Japón rompe récord de longevidad, pero su crisis demográfica se agrava

Imagen: infobae mundo
Japón rompió una marca sin precedentes: ya suma más de 100.000 personas centenarias y casi nueve de cada diez son mujeres. El dato confirma su liderazgo en longevidad, pero también expone un problema mayor: una sociedad que envejece mientras nacen cada vez menos niños.
Japón volvió a mover la aguja de la demografía global con una cifra que impresiona por sí sola: el país ya supera los 100.000 centenarios, una marca récord en el mundo, y casi el 90% de ellos son mujeres, según informó Infobae Mundo. El dato, además de celebrar la longevidad japonesa, funciona como una alerta sobre el futuro de su estructura social y económica: vivir más no siempre significa vivir mejor si detrás hay menos nacimientos, menos trabajadores y más presión sobre el sistema público.
La distribución por sexo no es un detalle menor. Que la enorme mayoría de los centenarios sean mujeres confirma una tendencia conocida en muchos países, pero en Japón adquiere una dimensión excepcional por la magnitud de la cifra. La explicación combina factores biológicos, hábitos de vida, acceso sostenido a salud y una cultura que, durante décadas, ha desarrollado políticas y entornos favorables para una vejez más prolongada. Sin embargo, el récord convive con un fenómeno inverso que preocupa a Tokio: la natalidad sigue desplomándose pese a los intentos del gobierno por revertirla mediante subsidios, ayudas a familias y programas para incentivar la crianza.

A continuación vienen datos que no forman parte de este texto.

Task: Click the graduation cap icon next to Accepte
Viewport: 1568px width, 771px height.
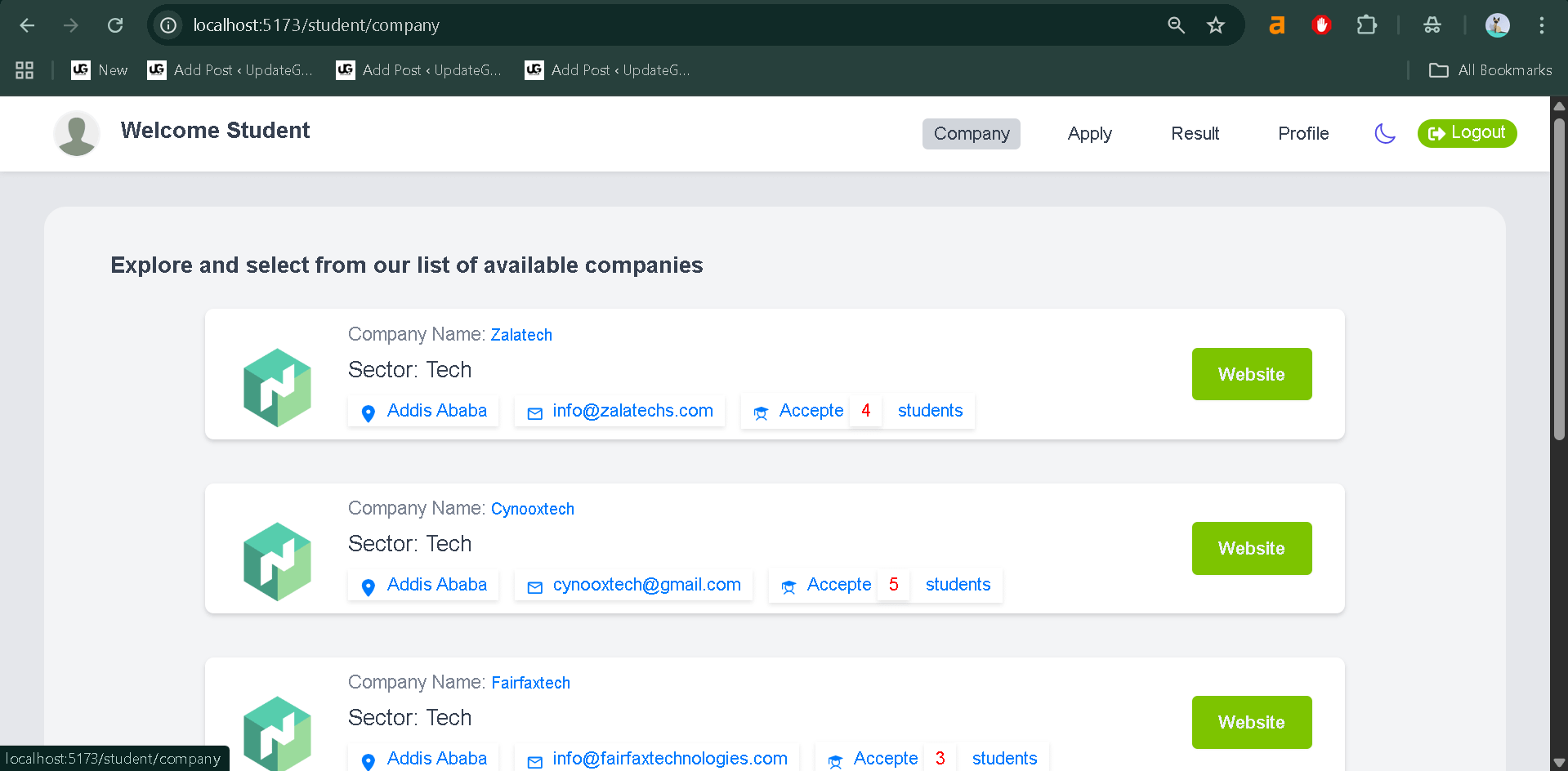Action: pos(761,413)
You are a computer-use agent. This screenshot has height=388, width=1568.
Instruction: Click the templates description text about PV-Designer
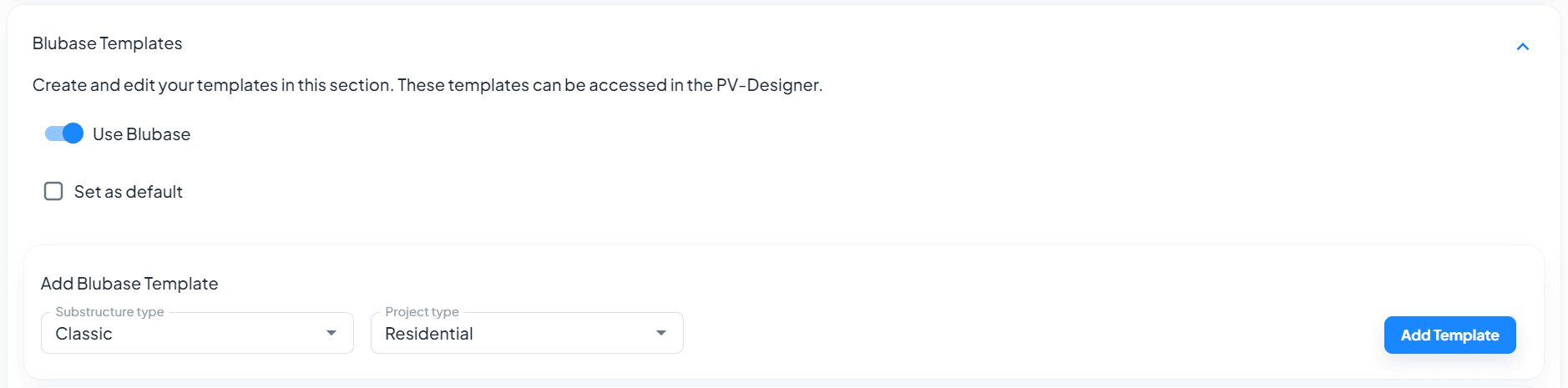[427, 85]
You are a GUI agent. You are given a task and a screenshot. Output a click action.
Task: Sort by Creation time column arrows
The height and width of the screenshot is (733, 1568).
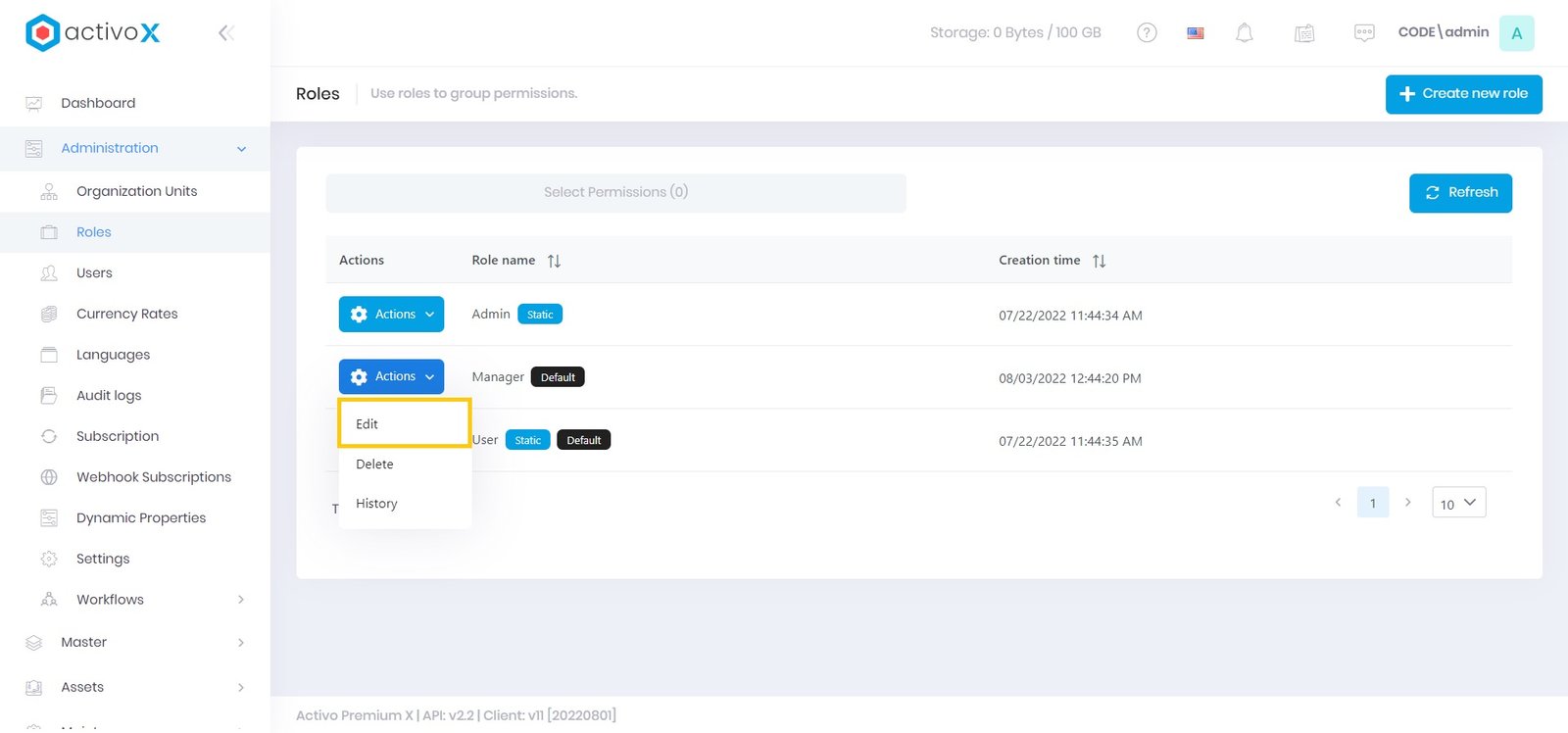click(x=1099, y=261)
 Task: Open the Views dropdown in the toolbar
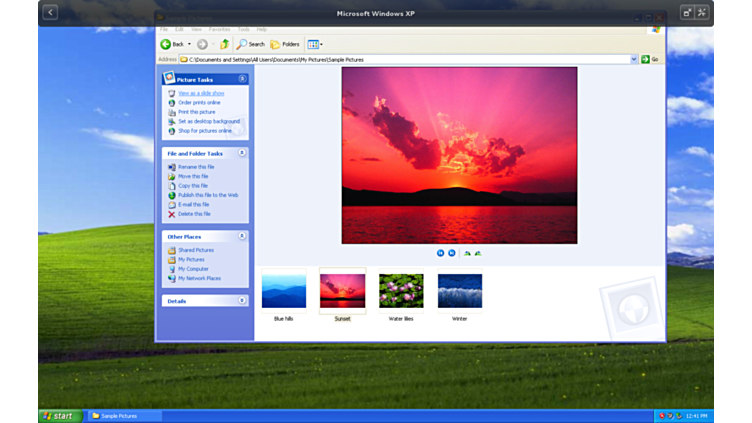coord(315,44)

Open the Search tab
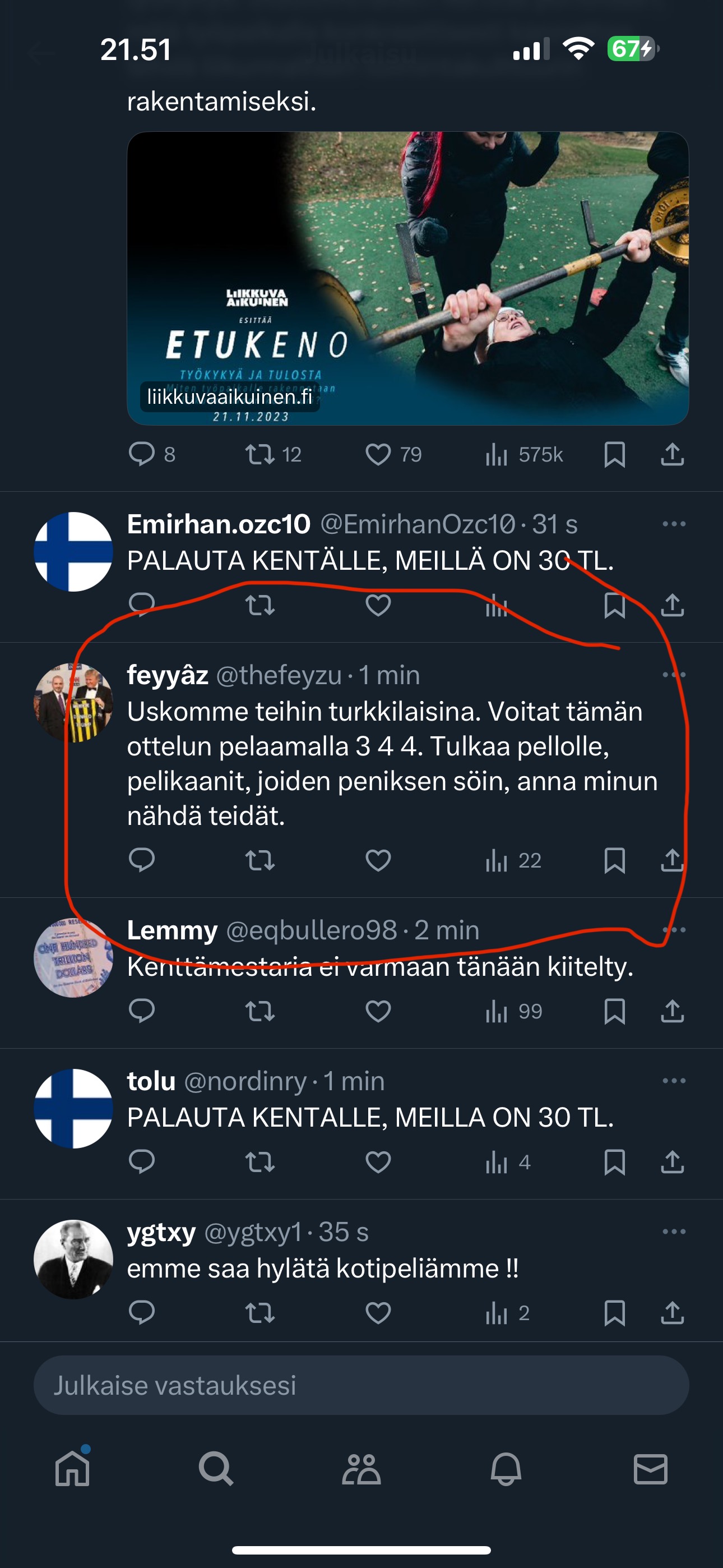point(216,1469)
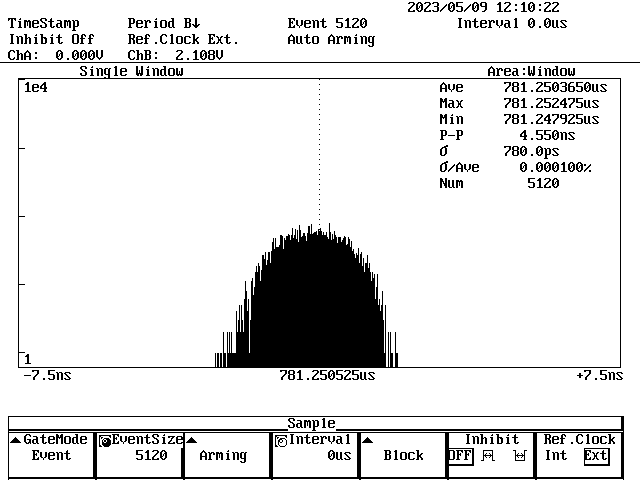Screen dimensions: 640x480
Task: Click the Arming up-arrow icon
Action: [x=191, y=440]
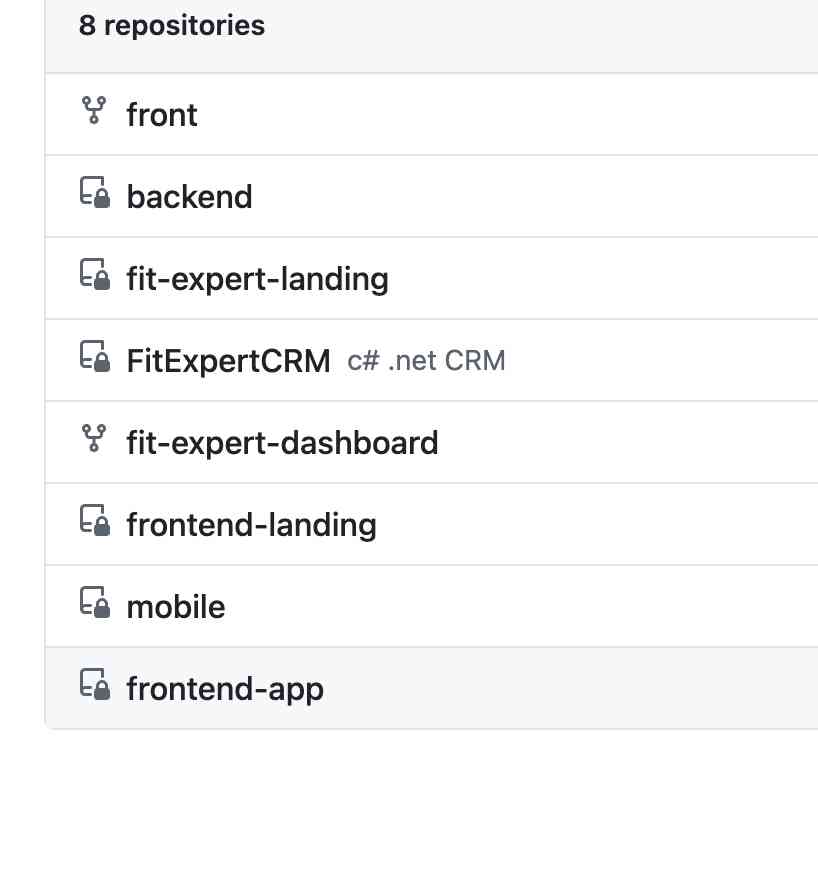Click the 'c# .net CRM' description text
This screenshot has width=818, height=896.
click(426, 361)
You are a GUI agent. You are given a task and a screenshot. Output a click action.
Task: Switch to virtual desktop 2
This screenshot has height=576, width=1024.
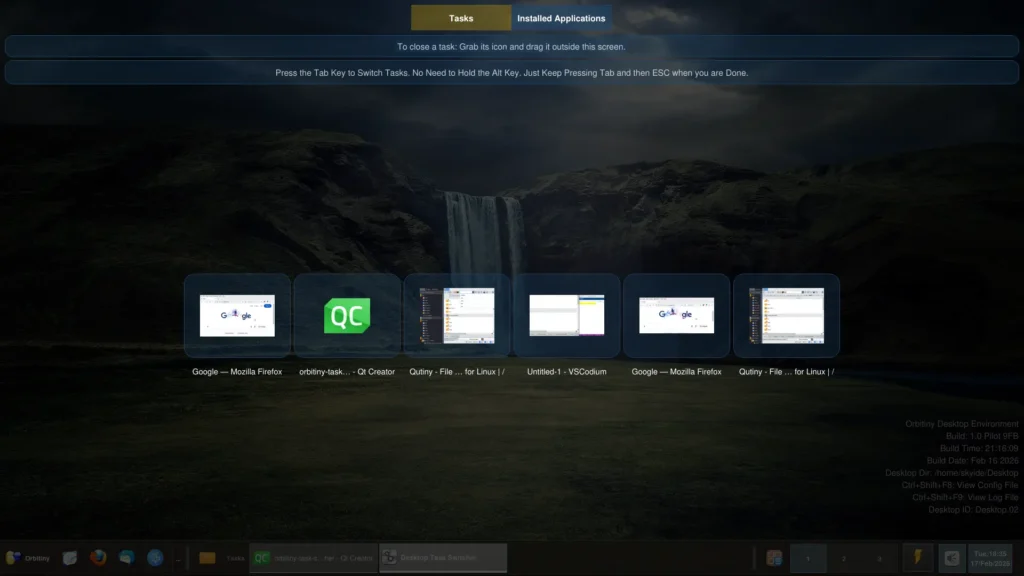click(843, 558)
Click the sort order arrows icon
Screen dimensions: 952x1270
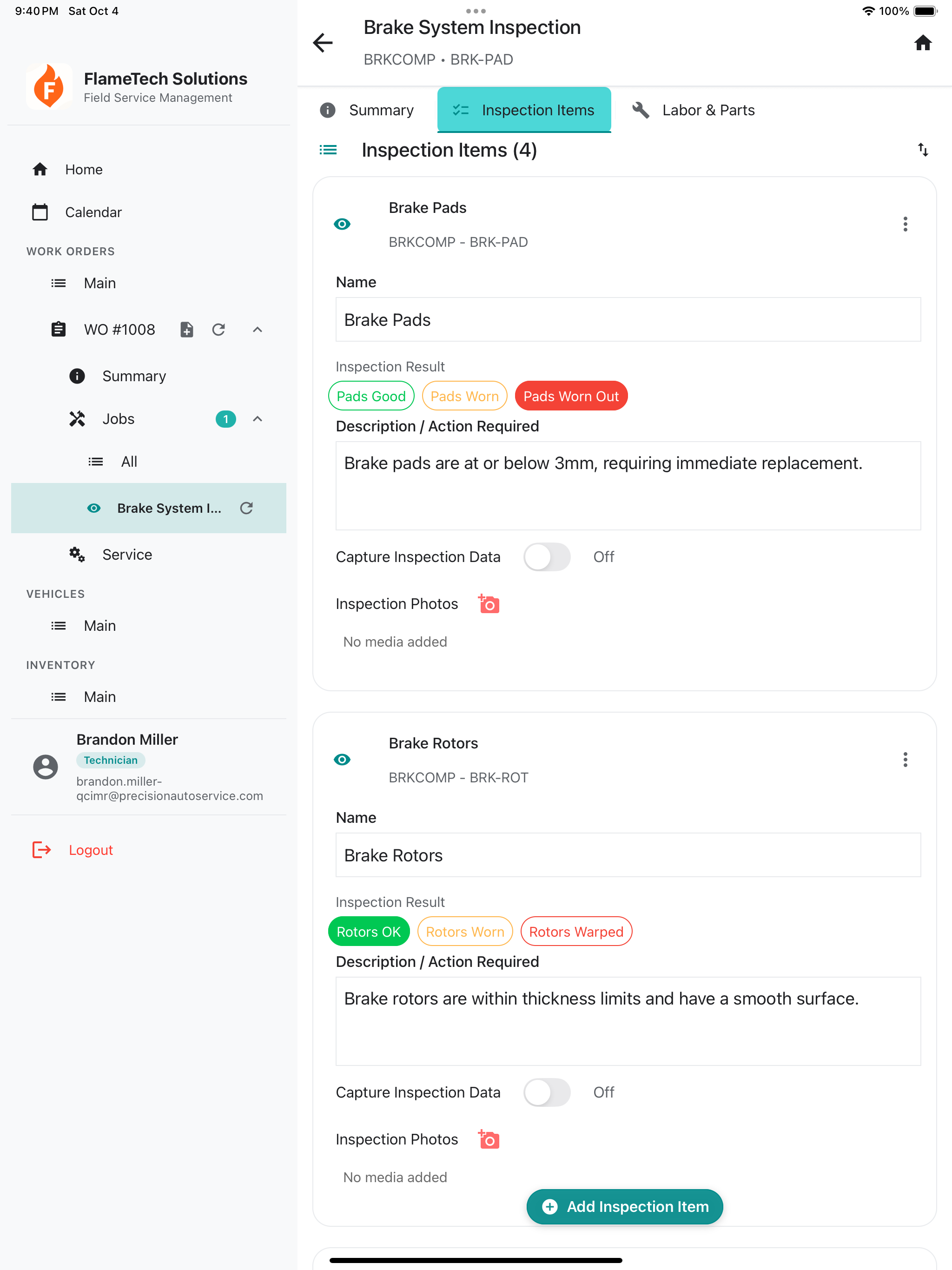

Esa combinación dibuja el verdadero problema de fondo. Japón no solo está viviendo más; está reemplazándose menos. Y cuando una sociedad acumula centenarios mientras disminuye el número de nacimientos, el resultado es una pirámide demográfica deformada: menos jóvenes para sostener pensiones, menos mano de obra para la economía y más demanda de atención sanitaria y cuidados de larga duración. En otras palabras, el éxito de la longevidad se convierte en una prueba de estrés para el Estado. Lo que en otro momento habría sido un indicador de progreso, hoy también es una advertencia sobre la sostenibilidad de un modelo social que envejece más rápido de lo que logra renovarse.
El caso japonés importa mucho más allá de sus fronteras porque anticipa desafíos que ya empiezan a sentirse en otras economías desarrolladas y, en menor escala, también en América Latina. Colombia, por ejemplo, todavía no enfrenta una longevidad tan extrema, pero sí comienza a transitar un cambio demográfico parecido: menos nacimientos, mayor expectativa de vida y presión creciente sobre el sistema de salud y el ahorro para la vejez. Japón muestra lo que ocurre cuando una sociedad gana años de vida, pero no logra sumar suficientes nacimientos para sostenerse a sí misma. Es una victoria demográfica que, sin políticas de fondo, puede terminar pareciendo una cuenta regresiva.